Someone high-up in our organization decided after Nimda and Code Red that all inbound messages with attachments should be quarantined for an hour, because Trend promised virus pattern updates within an hour after a virus outbreak. We were able to graft that on using some shell scripts. Works just peachy.
Between Trend Micro & Sendmail, we've got a GREAT solution that gives us plenty of filters. We have all the spam & anti-virus filters using Trend, and can block or redirect by domain using a mailertable with Sendmail. Also, the LDAP support in Sendmail wasn't very good when we started integrating that (8.10 was the first usable LDAP release), but by 8.12, it works great. We redirect the message internal to the company based on what's in LDAP, and it works flawlessly for ~1 million messages/day.

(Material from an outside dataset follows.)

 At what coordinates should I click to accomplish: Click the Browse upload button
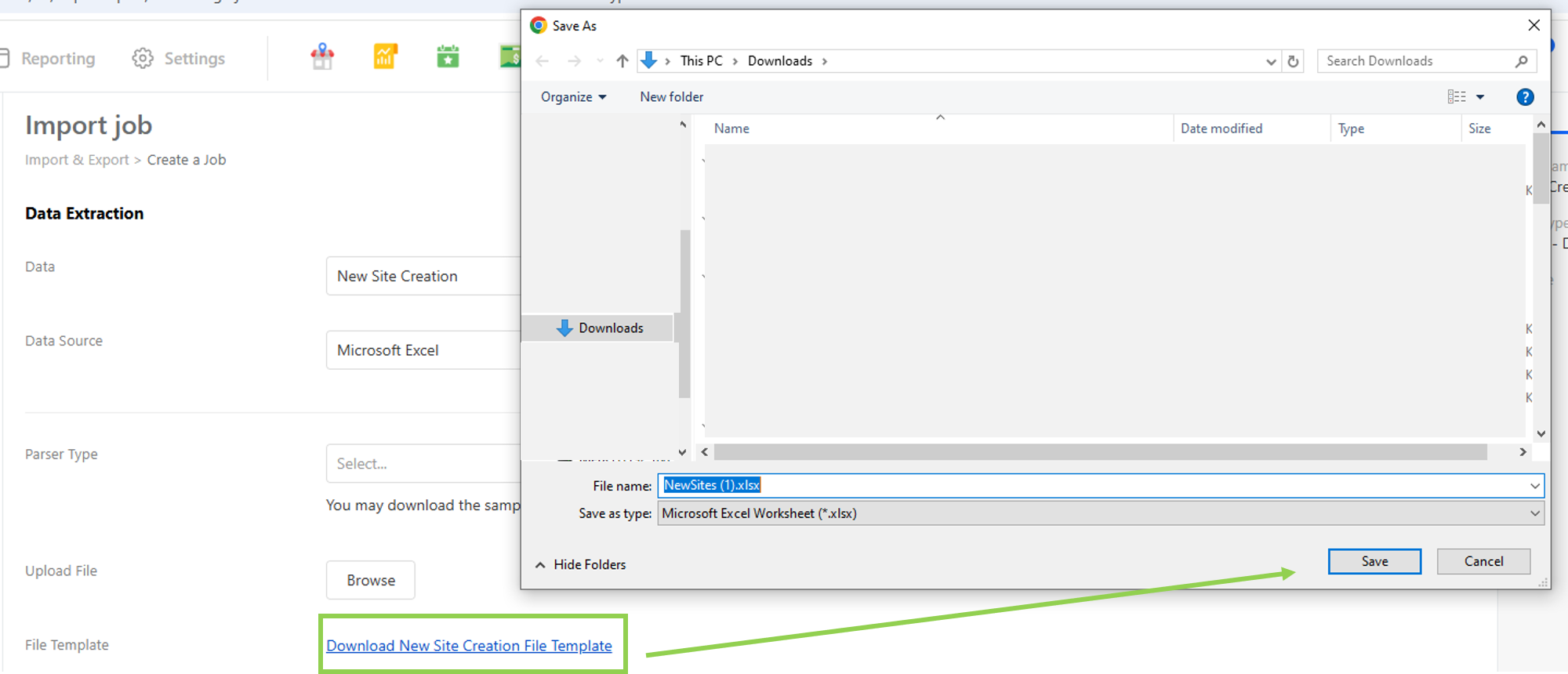(x=371, y=580)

Tastes great, less filling. And mostly free software (Sendmail was free, as was the Directory Server, since that license comes with Solaris.) All we paid for was the Trend Micro stuff, which we had a site license for anyway since we use it on the Exchange servers as well.
So yeah, I'd have to agree that SPAM isn't NEARLY the problem at work that it is at home. Also, since we got the Exchange servers out of the SMTP business and "just" for mailboxes, we haven't had a virus outbreak since. Lovely!
--NBVB
Sorry, but *that* was marked up as 'Interesting'?
Personally, I loathe advertising. Spam is just another form of that. Filtering out all that trash bothers me a *lot*.
And yes, it is expensive. My parents live in South Africa, downloading their email through a little 56K modem (which rarely hits over 9600, thanks to the lousy ISP). They pay per KB and per minute. Think they don't mind "just pressing delete"?
I'm lucky - I sit in Germany with an unlimited DSL line - and it *still* bothers me. Spam is on the verge of making my accounts unusable.
Bah. You sound a little like that idiot I read who called himself "all-american free-speech spammer".
Ciao,
Klaus
Free PC version of ChipWits at http://www.breueronline.de/klaus/chipwits/
That is how the spam war will end: The spammers will become sophisticated enough that no matter what we do, any filter we try to use will result in too many false positives (falsely labelled "spam") to be of any use
At this point people will most probably switch to whitelists or somesort, however I had a horrible thought once when thinking about this.
<horrible_thought>
Another approach other than a whitelist is to include a signature like PGP in the email. This could be placed in the headers of the mail and attached by the mail client. Mail servers could have an option to check these signatures automatically, or the signature can be checked by the recieving mail client at the expense of a bit more bandwidth. Once the clients can transparently sign and verify messages this means that a user can choose to only to accept signed messages (i.e. I don't add you to a whitelist but you need a valid key). These keys need to be managed by some central authority which revokes keys if they are found to be used by spam, therefy causing all the messages sent to be useless.
My horrible thought is that MS is in the best position to offer this becasue of the Outlook/Hotmail dominance. They would call it their spam inititive and ship all updates to outlook with this feature, the next update when the feature is widespread would auto-enable the feature. This would block out most mail to and from non MS agents in the name of fighting SPAM.
</horrible_thought>
He who defends everything, defends nothing. -- Fredrick The Great
Are they a member of the American Association Against Acronym Abuse Alliance?
I don't approve of their methods, so I am a member of the Anti American Association Against Acronym Abuse Alliance Activists (not to be confused with the Anti-American Association Against Acronym Abuse Alliance Activists, some group of Albanians).